Pull from the data below each line where the word "Versions" occurs, and copy it.

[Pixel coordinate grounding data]
☆ ☆ ☆ ☆ ☆ ☆ ☆

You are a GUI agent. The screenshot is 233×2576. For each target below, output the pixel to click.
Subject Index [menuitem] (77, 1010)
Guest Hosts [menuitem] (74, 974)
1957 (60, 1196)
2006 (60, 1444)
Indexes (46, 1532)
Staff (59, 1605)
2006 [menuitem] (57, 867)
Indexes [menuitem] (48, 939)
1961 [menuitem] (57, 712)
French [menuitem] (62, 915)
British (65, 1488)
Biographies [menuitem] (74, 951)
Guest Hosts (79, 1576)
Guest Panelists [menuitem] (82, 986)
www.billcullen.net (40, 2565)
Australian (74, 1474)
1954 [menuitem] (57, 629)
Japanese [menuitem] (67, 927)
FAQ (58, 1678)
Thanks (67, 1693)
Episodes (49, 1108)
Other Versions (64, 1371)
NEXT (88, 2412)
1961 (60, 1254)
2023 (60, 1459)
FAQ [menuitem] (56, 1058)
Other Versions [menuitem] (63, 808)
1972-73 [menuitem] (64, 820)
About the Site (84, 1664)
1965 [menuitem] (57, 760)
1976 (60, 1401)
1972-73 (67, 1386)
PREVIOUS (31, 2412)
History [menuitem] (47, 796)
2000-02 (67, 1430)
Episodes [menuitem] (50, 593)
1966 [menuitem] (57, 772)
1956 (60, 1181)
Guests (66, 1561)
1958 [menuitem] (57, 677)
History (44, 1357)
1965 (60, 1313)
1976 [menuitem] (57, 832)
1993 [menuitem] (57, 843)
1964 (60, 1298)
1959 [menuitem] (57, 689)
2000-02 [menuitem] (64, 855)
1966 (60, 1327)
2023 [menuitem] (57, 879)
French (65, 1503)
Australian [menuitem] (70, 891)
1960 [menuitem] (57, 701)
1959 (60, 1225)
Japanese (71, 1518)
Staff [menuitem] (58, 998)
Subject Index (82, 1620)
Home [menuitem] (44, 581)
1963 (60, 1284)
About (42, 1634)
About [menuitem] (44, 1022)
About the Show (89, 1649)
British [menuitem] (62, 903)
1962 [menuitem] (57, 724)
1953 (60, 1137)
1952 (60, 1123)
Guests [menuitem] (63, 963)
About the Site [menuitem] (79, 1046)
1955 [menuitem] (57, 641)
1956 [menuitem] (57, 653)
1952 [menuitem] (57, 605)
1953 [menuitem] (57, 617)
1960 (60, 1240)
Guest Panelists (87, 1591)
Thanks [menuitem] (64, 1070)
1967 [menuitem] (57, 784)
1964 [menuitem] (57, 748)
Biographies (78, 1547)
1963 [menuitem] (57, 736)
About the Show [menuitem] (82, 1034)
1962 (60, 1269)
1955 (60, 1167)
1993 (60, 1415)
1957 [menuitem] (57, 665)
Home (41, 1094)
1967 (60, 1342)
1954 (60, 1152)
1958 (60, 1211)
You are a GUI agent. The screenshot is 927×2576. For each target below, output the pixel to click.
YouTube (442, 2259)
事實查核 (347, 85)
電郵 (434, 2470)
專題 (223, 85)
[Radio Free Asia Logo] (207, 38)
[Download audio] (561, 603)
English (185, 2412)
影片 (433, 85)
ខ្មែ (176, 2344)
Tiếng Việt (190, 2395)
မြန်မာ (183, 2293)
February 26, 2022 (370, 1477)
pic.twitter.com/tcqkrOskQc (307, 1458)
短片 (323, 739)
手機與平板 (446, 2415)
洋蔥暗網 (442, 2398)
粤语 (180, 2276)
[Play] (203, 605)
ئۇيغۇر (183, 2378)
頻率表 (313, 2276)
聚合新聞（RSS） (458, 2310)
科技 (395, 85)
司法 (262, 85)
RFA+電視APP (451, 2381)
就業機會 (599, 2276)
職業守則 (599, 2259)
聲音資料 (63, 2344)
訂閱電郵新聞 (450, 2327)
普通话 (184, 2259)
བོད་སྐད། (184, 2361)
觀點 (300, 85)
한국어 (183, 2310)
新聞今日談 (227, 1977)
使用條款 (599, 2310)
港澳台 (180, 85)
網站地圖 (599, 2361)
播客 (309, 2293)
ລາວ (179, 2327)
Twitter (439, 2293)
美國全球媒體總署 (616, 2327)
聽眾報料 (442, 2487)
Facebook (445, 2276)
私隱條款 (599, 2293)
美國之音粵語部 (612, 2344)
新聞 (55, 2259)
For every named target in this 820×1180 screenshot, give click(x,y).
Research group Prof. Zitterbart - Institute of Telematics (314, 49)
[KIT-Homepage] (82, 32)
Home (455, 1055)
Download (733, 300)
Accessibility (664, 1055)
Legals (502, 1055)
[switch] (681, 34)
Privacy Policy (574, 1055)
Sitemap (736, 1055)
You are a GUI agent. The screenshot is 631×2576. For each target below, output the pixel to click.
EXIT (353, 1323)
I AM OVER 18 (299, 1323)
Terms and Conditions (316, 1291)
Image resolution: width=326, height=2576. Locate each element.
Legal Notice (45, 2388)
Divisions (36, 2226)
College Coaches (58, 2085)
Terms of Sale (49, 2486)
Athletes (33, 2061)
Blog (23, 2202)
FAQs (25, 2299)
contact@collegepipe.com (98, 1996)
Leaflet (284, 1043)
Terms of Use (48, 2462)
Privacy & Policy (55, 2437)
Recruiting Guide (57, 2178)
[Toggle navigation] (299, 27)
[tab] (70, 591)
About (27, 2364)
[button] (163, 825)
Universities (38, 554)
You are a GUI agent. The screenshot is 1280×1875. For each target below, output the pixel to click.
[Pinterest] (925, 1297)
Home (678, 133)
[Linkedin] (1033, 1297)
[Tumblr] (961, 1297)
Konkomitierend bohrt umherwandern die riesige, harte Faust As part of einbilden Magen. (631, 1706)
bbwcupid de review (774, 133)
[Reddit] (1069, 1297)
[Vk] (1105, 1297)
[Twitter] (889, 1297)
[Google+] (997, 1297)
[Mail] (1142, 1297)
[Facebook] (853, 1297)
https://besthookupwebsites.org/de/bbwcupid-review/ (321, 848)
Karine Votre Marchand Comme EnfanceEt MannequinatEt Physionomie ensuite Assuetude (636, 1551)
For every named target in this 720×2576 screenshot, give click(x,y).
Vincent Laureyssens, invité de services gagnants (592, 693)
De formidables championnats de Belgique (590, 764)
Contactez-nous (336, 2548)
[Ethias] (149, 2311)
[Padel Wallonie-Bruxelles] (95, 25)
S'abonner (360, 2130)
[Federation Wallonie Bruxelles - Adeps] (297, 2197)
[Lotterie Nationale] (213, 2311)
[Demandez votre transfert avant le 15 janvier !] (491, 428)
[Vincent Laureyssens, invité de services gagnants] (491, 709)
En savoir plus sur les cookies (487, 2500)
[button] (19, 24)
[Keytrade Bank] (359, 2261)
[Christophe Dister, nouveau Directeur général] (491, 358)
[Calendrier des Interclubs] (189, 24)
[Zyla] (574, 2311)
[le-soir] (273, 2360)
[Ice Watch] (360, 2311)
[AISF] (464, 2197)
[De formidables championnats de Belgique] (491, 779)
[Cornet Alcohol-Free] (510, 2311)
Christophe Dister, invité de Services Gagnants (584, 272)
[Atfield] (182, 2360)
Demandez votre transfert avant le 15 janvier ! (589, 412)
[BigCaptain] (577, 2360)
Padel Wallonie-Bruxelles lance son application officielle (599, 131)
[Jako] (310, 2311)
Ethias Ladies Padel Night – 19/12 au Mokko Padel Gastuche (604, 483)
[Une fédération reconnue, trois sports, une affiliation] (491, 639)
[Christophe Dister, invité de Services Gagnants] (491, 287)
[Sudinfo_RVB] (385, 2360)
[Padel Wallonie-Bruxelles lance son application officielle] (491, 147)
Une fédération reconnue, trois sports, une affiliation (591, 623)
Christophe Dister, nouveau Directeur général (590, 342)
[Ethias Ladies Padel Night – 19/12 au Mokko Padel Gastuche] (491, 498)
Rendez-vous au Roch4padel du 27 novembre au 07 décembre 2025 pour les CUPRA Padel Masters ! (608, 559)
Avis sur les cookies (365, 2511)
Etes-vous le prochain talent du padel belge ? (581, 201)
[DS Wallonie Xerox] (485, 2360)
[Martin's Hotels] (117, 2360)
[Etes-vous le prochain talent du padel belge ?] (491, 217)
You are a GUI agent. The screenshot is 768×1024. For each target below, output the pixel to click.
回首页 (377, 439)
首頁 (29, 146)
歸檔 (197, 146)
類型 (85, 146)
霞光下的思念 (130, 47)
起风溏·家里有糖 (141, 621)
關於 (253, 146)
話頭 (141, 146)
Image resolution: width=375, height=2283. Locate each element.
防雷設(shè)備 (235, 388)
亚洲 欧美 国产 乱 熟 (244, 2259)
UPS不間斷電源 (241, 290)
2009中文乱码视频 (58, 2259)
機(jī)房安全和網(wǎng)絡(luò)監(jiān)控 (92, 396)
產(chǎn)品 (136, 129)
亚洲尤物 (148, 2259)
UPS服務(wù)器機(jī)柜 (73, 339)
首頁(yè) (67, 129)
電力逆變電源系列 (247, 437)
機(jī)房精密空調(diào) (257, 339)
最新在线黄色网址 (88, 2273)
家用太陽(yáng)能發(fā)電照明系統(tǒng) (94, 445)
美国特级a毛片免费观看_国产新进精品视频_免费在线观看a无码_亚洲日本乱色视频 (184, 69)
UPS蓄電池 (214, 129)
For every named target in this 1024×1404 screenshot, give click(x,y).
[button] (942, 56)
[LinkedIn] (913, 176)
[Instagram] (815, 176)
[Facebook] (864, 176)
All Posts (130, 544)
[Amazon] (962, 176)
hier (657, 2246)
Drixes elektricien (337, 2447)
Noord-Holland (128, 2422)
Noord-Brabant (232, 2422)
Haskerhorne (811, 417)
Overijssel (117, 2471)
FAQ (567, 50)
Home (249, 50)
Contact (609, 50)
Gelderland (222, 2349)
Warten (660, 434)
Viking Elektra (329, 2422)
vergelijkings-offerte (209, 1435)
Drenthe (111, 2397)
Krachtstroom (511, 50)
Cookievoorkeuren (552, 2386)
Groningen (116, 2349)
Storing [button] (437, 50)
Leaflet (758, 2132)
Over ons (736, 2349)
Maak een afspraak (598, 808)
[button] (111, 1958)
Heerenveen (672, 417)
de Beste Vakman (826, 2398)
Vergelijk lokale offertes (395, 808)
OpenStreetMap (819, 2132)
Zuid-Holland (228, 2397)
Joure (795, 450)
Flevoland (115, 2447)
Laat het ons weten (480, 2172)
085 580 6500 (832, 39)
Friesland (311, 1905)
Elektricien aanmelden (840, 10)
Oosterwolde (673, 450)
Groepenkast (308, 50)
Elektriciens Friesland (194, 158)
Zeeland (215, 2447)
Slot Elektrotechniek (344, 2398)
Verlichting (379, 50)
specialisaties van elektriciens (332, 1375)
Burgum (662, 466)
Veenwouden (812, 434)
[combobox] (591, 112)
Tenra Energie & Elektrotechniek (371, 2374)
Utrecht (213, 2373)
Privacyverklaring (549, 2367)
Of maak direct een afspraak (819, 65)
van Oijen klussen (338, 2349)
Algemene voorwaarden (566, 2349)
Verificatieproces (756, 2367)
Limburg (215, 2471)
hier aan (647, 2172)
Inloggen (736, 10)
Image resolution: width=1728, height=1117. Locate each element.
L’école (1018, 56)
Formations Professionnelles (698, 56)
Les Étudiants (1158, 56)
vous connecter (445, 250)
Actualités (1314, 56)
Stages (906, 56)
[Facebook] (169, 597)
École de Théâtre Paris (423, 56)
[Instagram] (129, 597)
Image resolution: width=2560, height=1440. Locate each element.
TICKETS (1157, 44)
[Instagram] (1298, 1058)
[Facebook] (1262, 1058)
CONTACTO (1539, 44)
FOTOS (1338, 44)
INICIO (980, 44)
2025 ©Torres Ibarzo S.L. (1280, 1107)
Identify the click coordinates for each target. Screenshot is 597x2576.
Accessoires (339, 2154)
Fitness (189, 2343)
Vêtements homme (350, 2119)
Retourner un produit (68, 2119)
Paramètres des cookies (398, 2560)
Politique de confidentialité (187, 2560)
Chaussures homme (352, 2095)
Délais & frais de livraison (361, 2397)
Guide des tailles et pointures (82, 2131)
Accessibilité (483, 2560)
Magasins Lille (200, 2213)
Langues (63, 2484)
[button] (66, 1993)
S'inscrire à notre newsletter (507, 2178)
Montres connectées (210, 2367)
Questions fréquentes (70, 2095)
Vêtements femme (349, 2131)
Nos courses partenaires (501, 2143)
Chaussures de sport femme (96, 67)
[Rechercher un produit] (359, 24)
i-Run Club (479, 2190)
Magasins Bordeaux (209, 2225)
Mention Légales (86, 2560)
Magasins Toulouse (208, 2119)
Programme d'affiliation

☆ ☆ ☆ ☆ ☆ ☆ ☆

= Reply to the task =
Other Versions (64, 1371)
Other Versions [menuitem] (63, 808)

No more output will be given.